At first glance this might seem like an obvious decision, however there are many work situations that require different goal ownership structures. It’s important that goal tracking software can accommodate these scenarios or employees will find a way outside of the system.
Individually owned performance goals
A common structure where individual employees have responsibility for achieving their specific goals. This is sometimes known as the individualisation of responsibility and is considered effective for driving accountability. However, this can also drive highly competitive behaviours to the expense of team relationships or outcomes.
Shared ownership performance goals
The ability for two or more employees to share mutual responsibility for delivering an entire goal. These goals should show up on each employee’s list of goals to achieve as if it were their own.
Jointly owned performance goals
The ability for two or more employees to own a specific segment of an overall goal (usually a portion of a target), these goal types should also appear on each contributor’s list of goals.
Team owned performance goals
The most collaborative goal ownership model where the name of the team is listed as responsible for goal delivery. However, without a culture of accountability, this structure can lead to ambiguous responsibilities.
Changing employee performance goals mid-cycle
Traditional performance goal processes never allowed for changes over an annual cycle, but we all know this can lead to stale goals. There is a significant movement towards ‘agile’ goals where updates can be made mid-cycle to cater for changes in the environment.
We see some organisations trying to accommodate agile goals with the implementation of a formalised change process. The process usually involves the employee making a change request and their manager approving or declining the request.
This might sound like a sensible approach, however, in practice it usually creates too much friction and administration.
An alternative that we see many customers succeed with, is allowing employees to make changes, but every change is tracked to a goal audit log for transparency and history.
Key points when designing an employee performance goal framework
We see companies put a lot of effort into goal setting. There is a common approach of researching how to set SMART goals or OKRs, viewing example employee performance goals, and learning the ins and outs of different goal frameworks. This all helps but it assumes a one-size-fits all process.

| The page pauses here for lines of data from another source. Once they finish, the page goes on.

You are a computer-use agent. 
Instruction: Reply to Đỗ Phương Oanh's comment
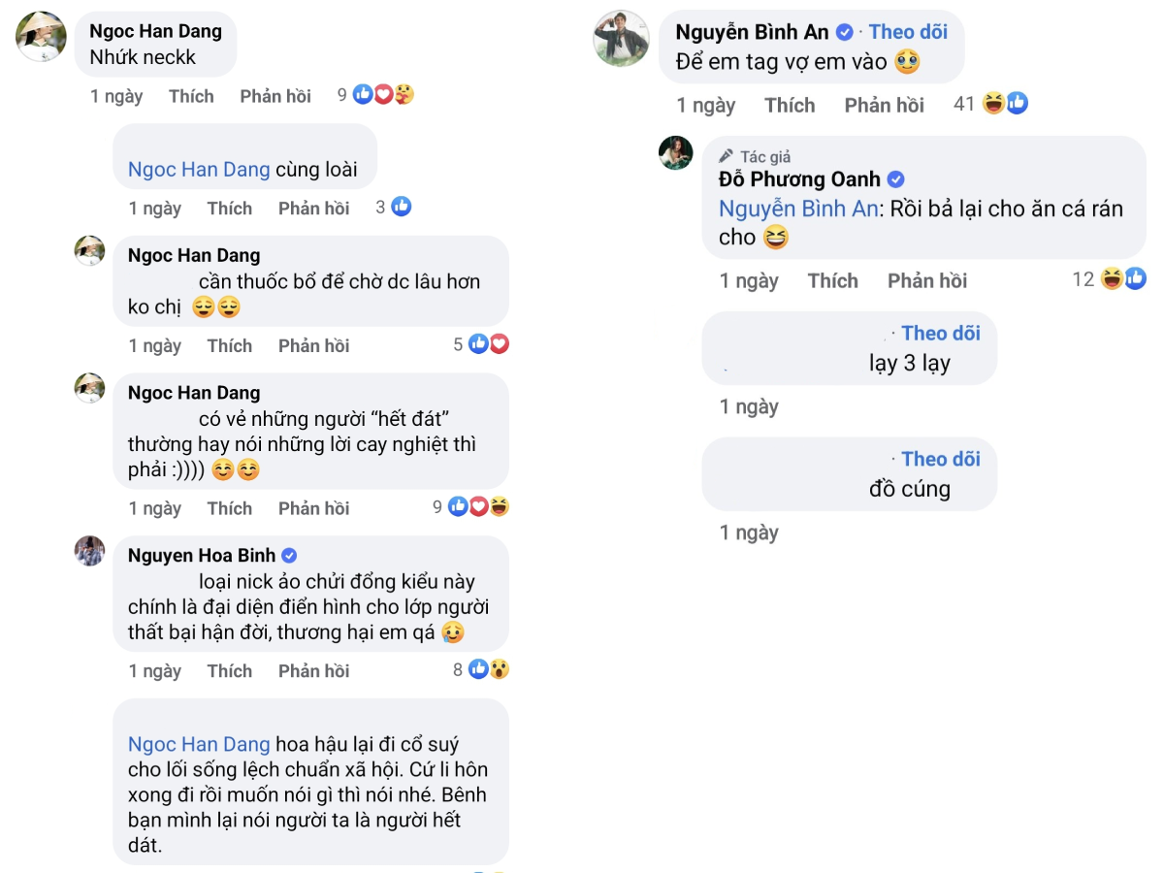(926, 280)
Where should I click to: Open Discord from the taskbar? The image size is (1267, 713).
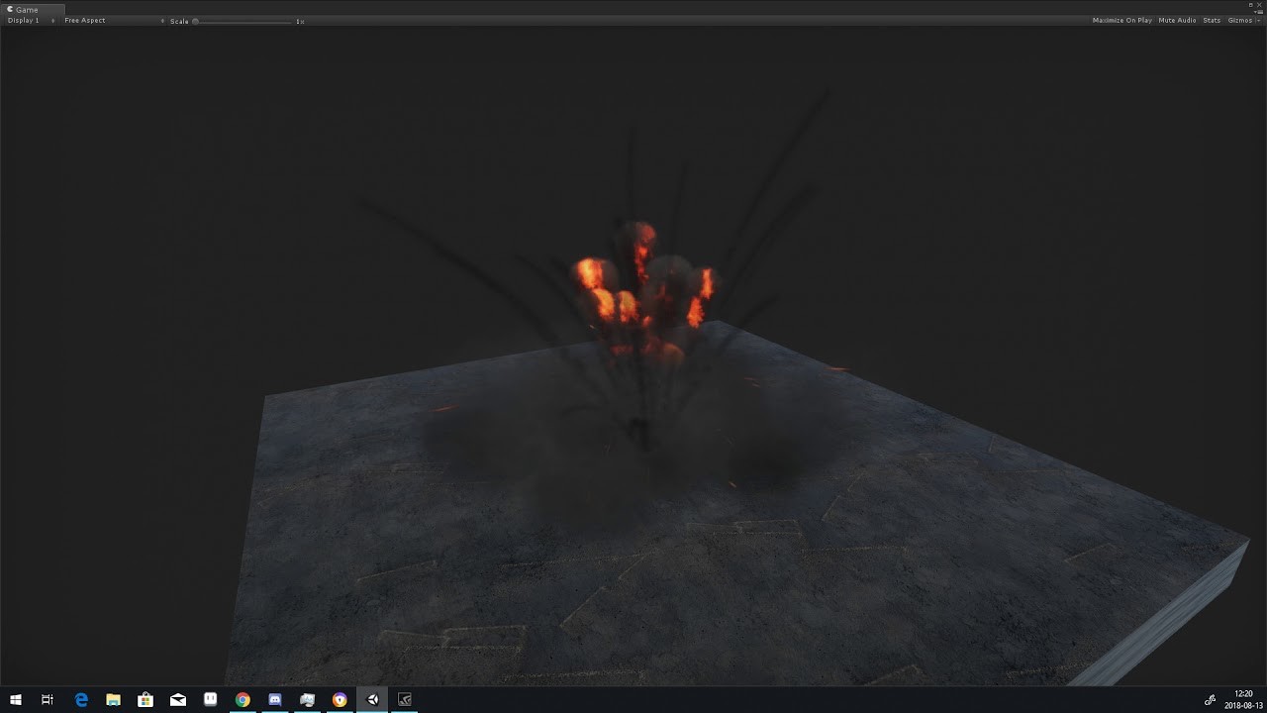coord(275,700)

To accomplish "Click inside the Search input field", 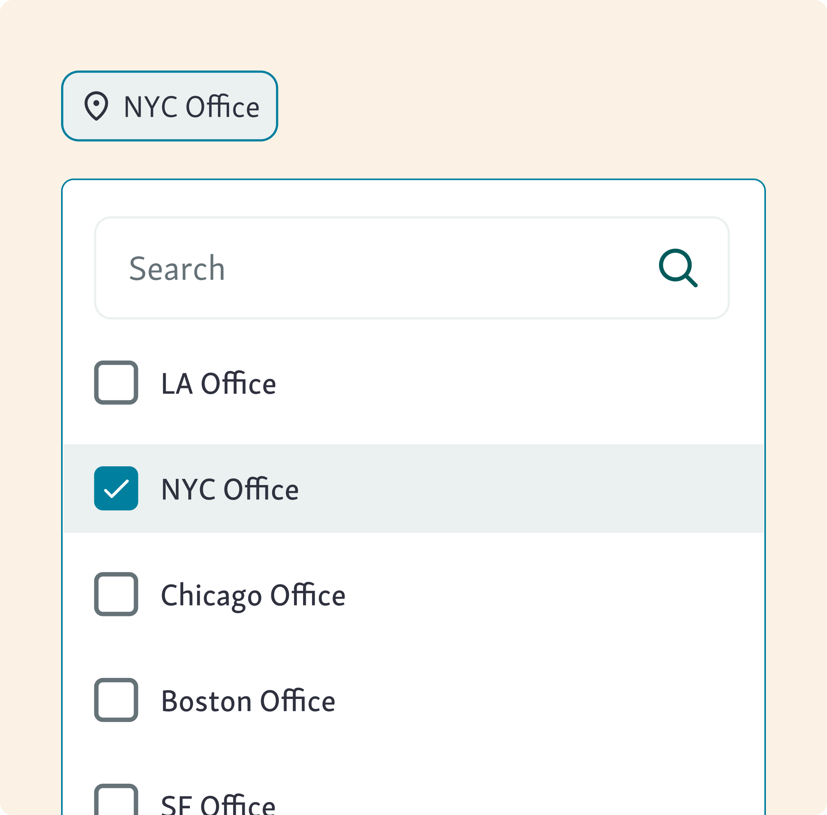I will (299, 268).
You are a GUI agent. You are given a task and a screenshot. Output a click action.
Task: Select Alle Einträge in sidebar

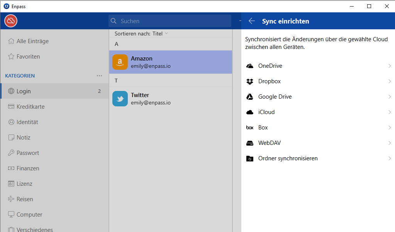point(32,41)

Knowing the process options and designing a flexible goal framework to fit the culture and type of work being performed will ensure a much higher adoption rate across employees, and ultimately the achievement of company strategy.
In summary ensure any goal process contemplates these key criteria:
- Goal Type: Allowing people with KPI style work to implement KPI’s, not ramming OKR’s or SMART goals into everybody.
- Goal Progress: Achieved through regular 1-on-1 meetings between manager and team member to discuss goal progress.
- Minimised Admin: Quarterly goals sound nice when you read the books but in reality, it is a LOT of admin to have a full reset each quarter. Consider a hybrid of annual goals with more frequent tracking periods.
- Goal Accountability: To bring true accountability for goals, they should be feed seamlessly into the performance review process.
Crewmojo’s platform captures all of the above when goals are implemented in conjunction with 1-on-1’s, feedback, and reviews - these are the tools we use to help customers foster a culture of accountability, performance, and team alignment.